In analyzing data, there are three components.

First, there is the reality — this is where the data comes from.

Second, there is data, which is the bits of reality filtered through the data collection process. Data is subset of the data, but not the whole thing.

Third, there is the model, which may be constructed deductively from first principles or inductively from the data on hand. This is what we think the reality looks like and, as a general matter, is never complete.

There are two stages where the model can deviate from the reality. Where the noise, as we term it, usually crops up is the second stage, where the model is fitted to the data. Noise is, by definition, where the data does not match the model. On one hand, a great deal of noise does mean that the model does not match up nicely with the sliver of reality in the form of the data, that, as far as we can tell, the model is not very good and should not be taken for granted as the reflection of the reality. In other words, the price you see is NOT the true reflection of the real value, and you may have to bargain and haggle, so to speak. But, at the same time, the noise is, except in the convenient assumptions of statistics, rarely truly random. It represents where your model can improve upon, even in this small sliver of reality that is the data. While a model that generates a lot of noise may not necessarily be a good thing in itself, especially if your goal is to rely on the model to “commodify” the information (to tell you what the right price is, not that you need to haggle on certain things, so to speak), sometimes there is no obvious “right price” and haggle you must, and if so, you might as well know what the situation is — and understanding the patterns in the noise, EVEN if they do not point directly at what you want to know, can only help enlighten, if in directions that you may not have been expecting, a priori.

This is before you deal with the first stage where the theory may diverge from reality: data generation and data collection processes are rarely a one to one process. Easy, predictable, and routine data is far more readily available than the complex, messy, and strange data, if only by the nature of data availability. The bias against noise in matching up models against data, unfortunately, can only add to the sampling bias. Since the odd data are rarely crucial in shaping outcomes except on rare occasions, evaluating the impact of the quirks in sample selection is not easy, except when they take place, with serious consequences (financial meltdown and such). This needs to kept in mind in course of analysis.

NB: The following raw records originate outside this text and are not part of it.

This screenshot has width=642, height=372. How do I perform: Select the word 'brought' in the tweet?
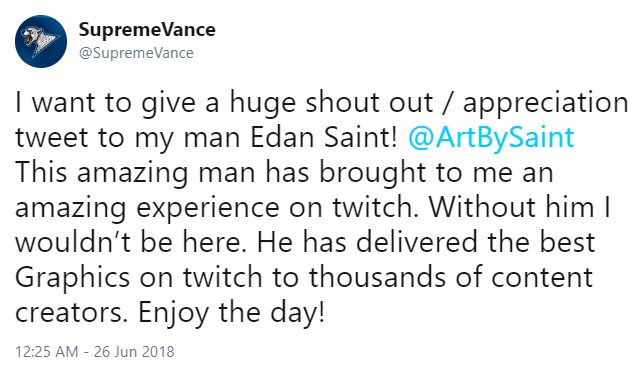pos(373,173)
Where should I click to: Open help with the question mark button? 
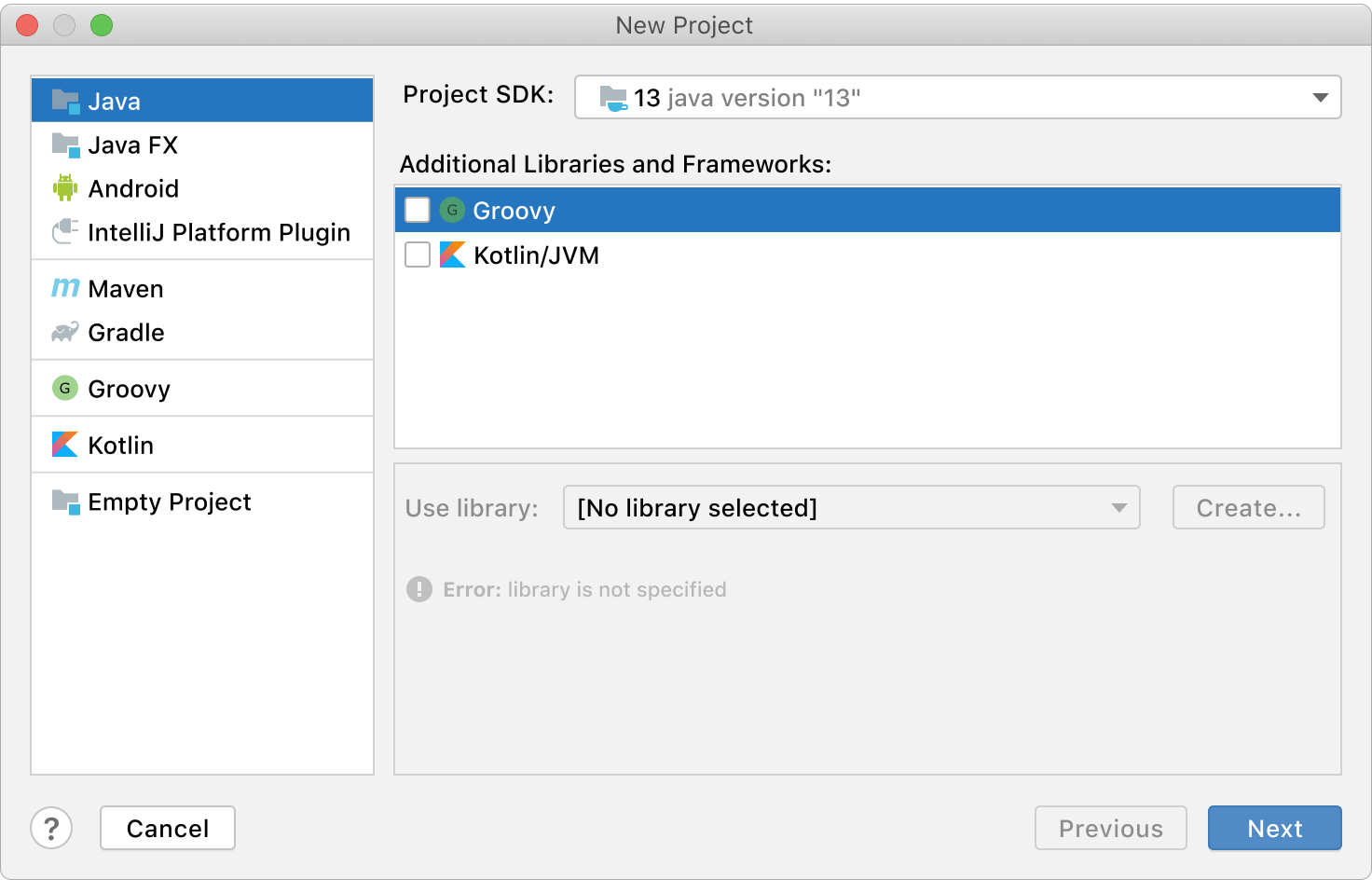[51, 828]
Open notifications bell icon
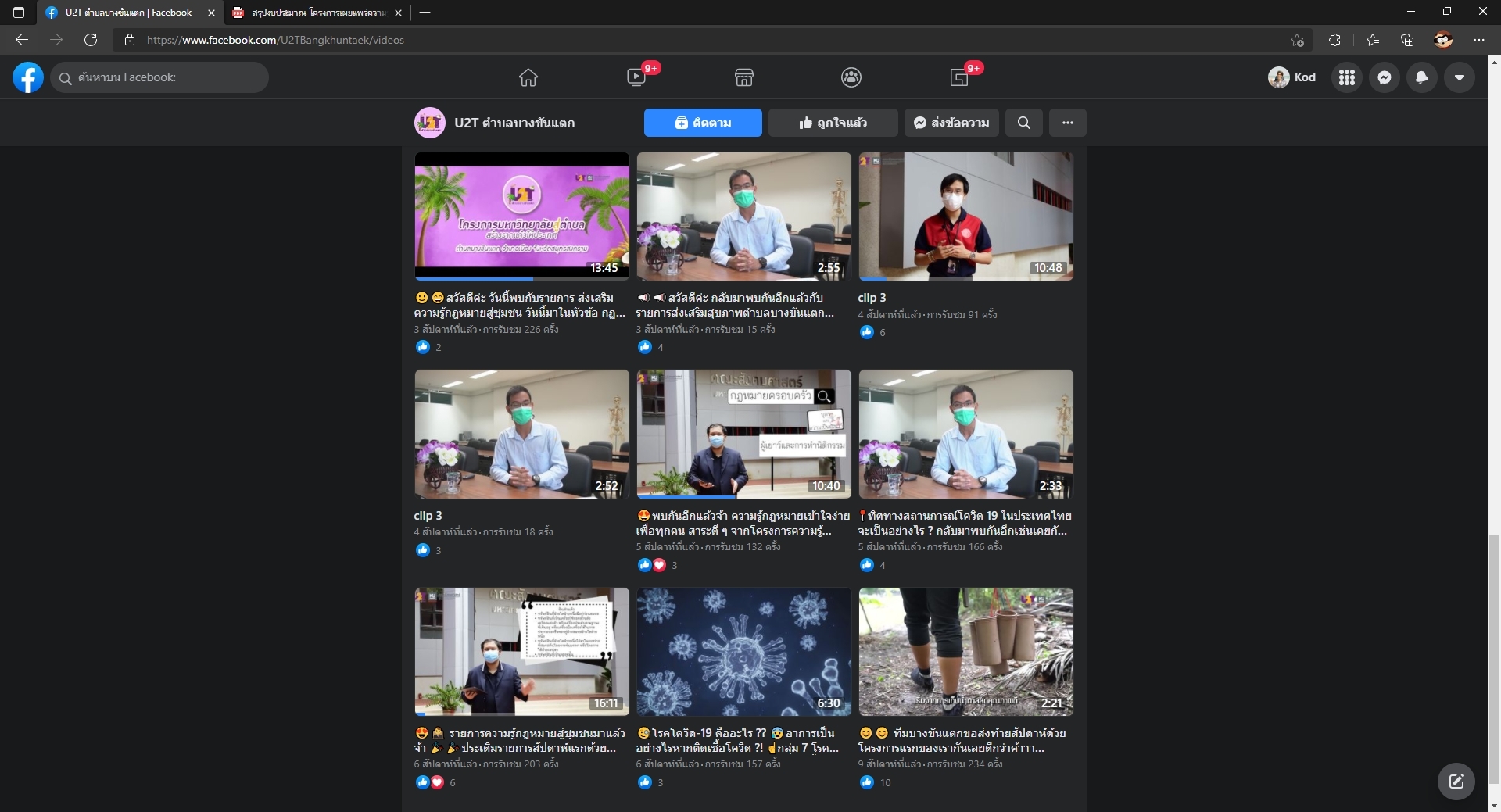The image size is (1501, 812). [1421, 77]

Noise, defined as instances where the data, or even the reality, deviates from the model, is not a waste. That’s where all the potential future insights, opportunity for growth and learning, lie. Yes, you do want to reduce noise in the long run — because that is the sign that you are learning, but, it should be approached with respect and taken seriously. Sometimes, you might even want to blow up the noise, by deliberately oversampling the messy parts of the data, in order that you can investigate it deeper, at least in the short to medium term.

--

--